The fourth period, the Greco-Latin period, stands alone; it does not merge into the fifth as in the third, but this self-contained period was such that its second part was reflected out of the first part. The people who were embodied in that second part of the fourth post-Atlantean period still had a memory from their life in the first part, so that Homer could describe himself as the previously incarnated Odysseus. In that time, which existed in itself, the souls incarnated in rapid succession and still brought their previous earthly lives with them as memories.

The second period will be reflected in the sixth and also the first in the seventh. But those people who do not now accept the Christ impulse, which alone can awaken the true memory of the spiritual existence, will experience an inner fear in the sixth period, an oppressive feeling of something that is there but which they cannot grasp.
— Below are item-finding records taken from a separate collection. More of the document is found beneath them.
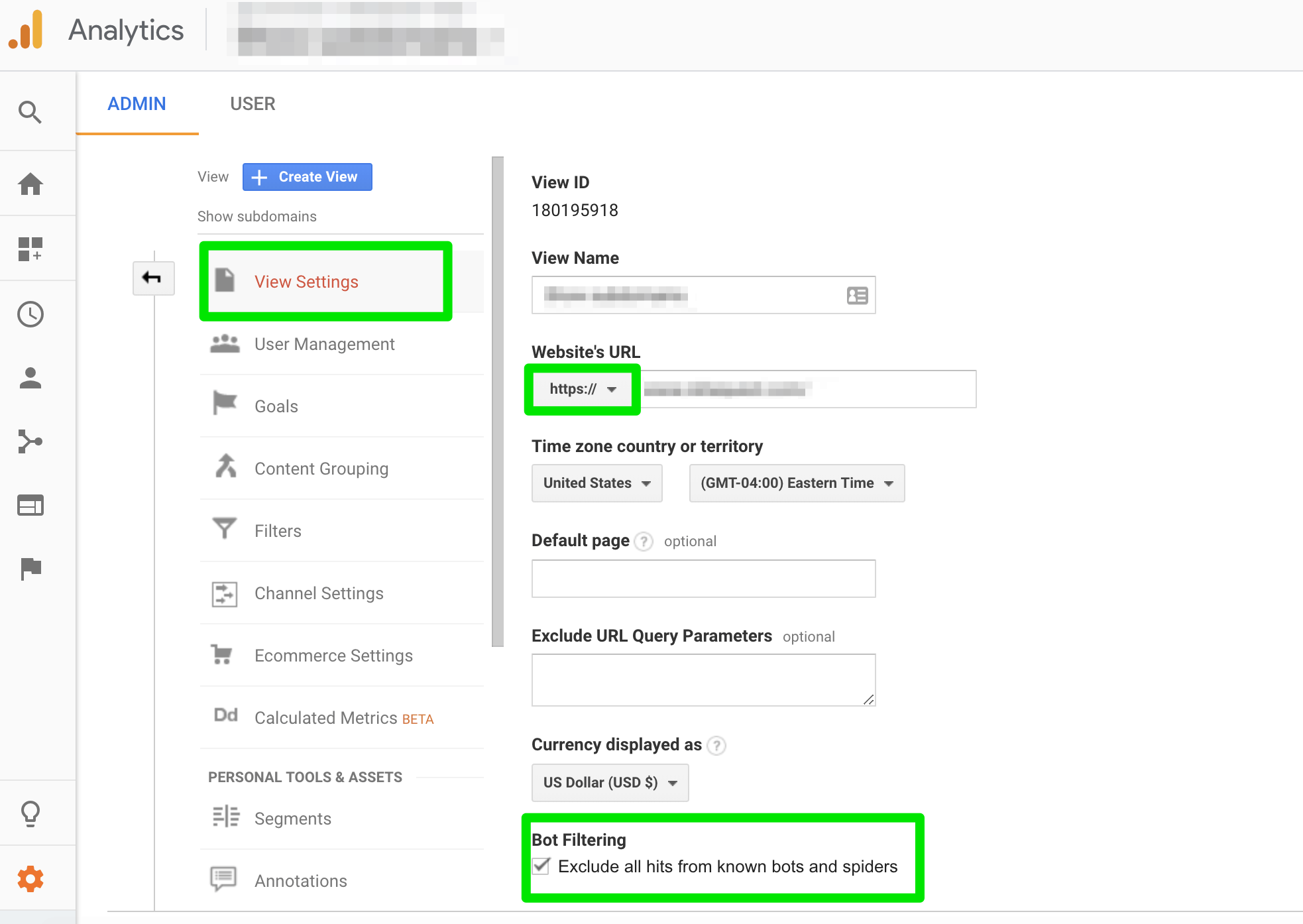Image resolution: width=1303 pixels, height=924 pixels.
Task: Open Annotations using the speech bubble icon
Action: (x=223, y=878)
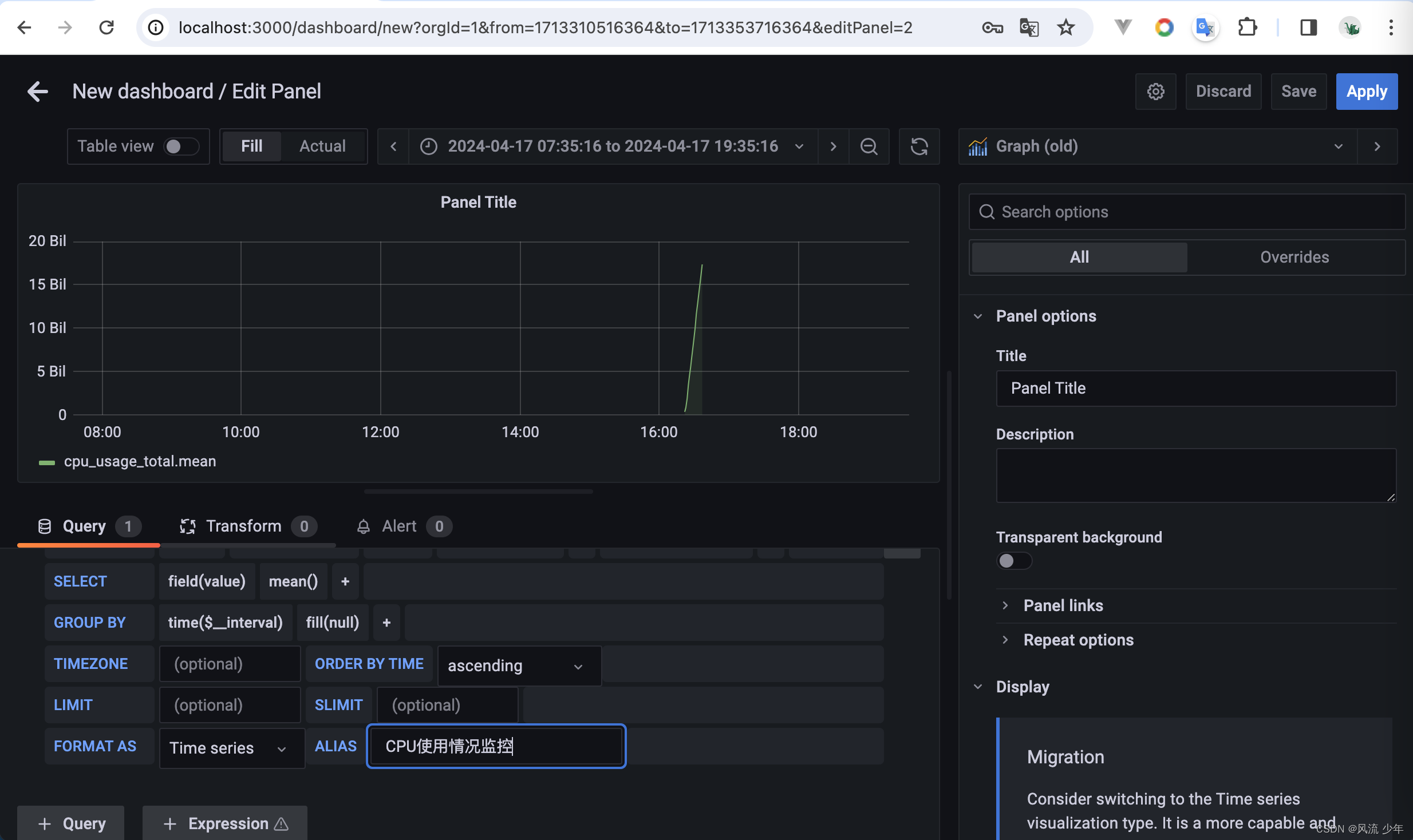The image size is (1413, 840).
Task: Click the Query tab icon
Action: point(43,526)
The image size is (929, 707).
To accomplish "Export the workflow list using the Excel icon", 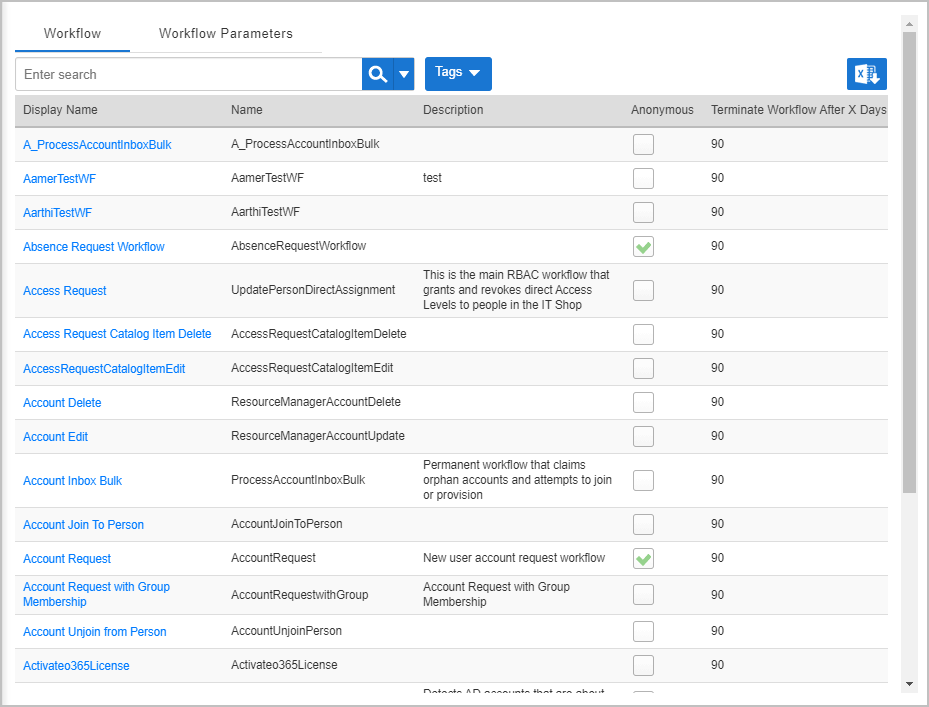I will [x=866, y=74].
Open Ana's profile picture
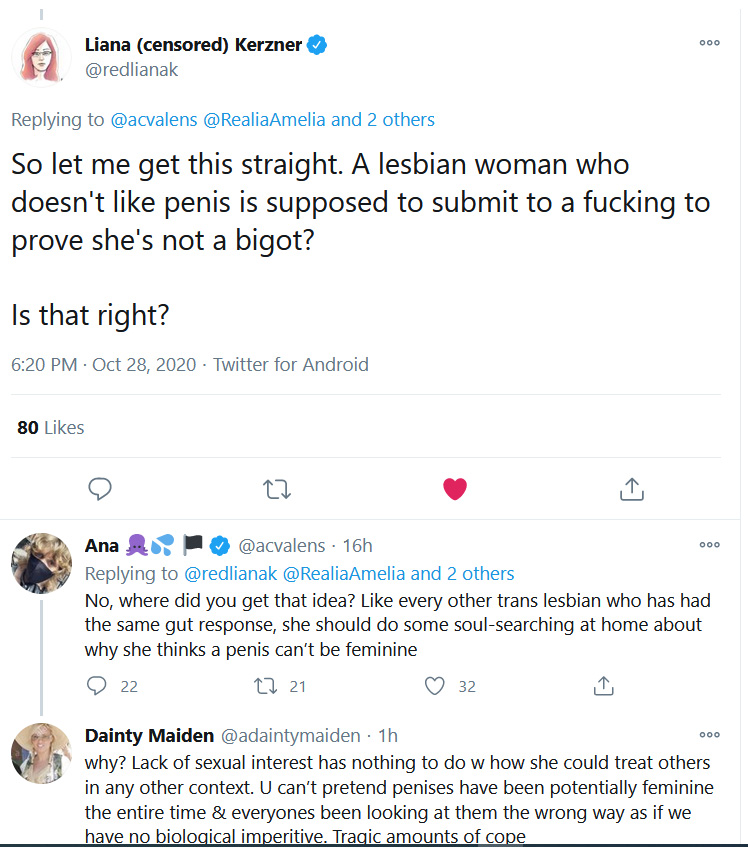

And in the seventh period, this will cause a complete destruction in the life of thought and feeling, which will manifest itself in the physical structure of the body.

Recordings B by Alice Kinkel

It is said that Christ died; then about Kepler, Odysseus, Homer, and also about the impact of first impressions in the spiritual world. Odysseus and Homer are the same individuality. He tells, in the second period of the fourth period, that is, as Homer, what he experienced as Odysseus in the first period of the second period.
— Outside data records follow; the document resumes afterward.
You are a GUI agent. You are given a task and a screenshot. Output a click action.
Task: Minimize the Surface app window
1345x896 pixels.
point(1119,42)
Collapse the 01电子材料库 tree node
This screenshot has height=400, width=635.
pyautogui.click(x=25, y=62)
During these periods, man was still in contact with the gods day and night and was surrounded by the living gods. The first period, of which we have spoken, will then reappear in the seventh period; the wisdom of the ancient Rishis.

But the masses of people who reject the spiritual life will dig the great grave for everything spiritual in this last period, and over the great field of corpses will then stride the small group that must save the spiritual life into a new culture. But the other people will be like automatons; such bodies will walk on earth; then comes the new time. Five thousand years must have passed beforehand.

A tremendous depression, that is the first impression one has in the spiritual world when one is outside of one's body. One now sees, when the body is discarded, all the weaknesses that one has and all the possibilities for changing what one has done in life and what one has not done in the body. And it becomes difficult for the person to understand that all this must now remain so until the next incarnation; because between death and a new birth we can no longer change anything, we can only recognize the mistakes.

And that is the meaning of the ritual of the third degree.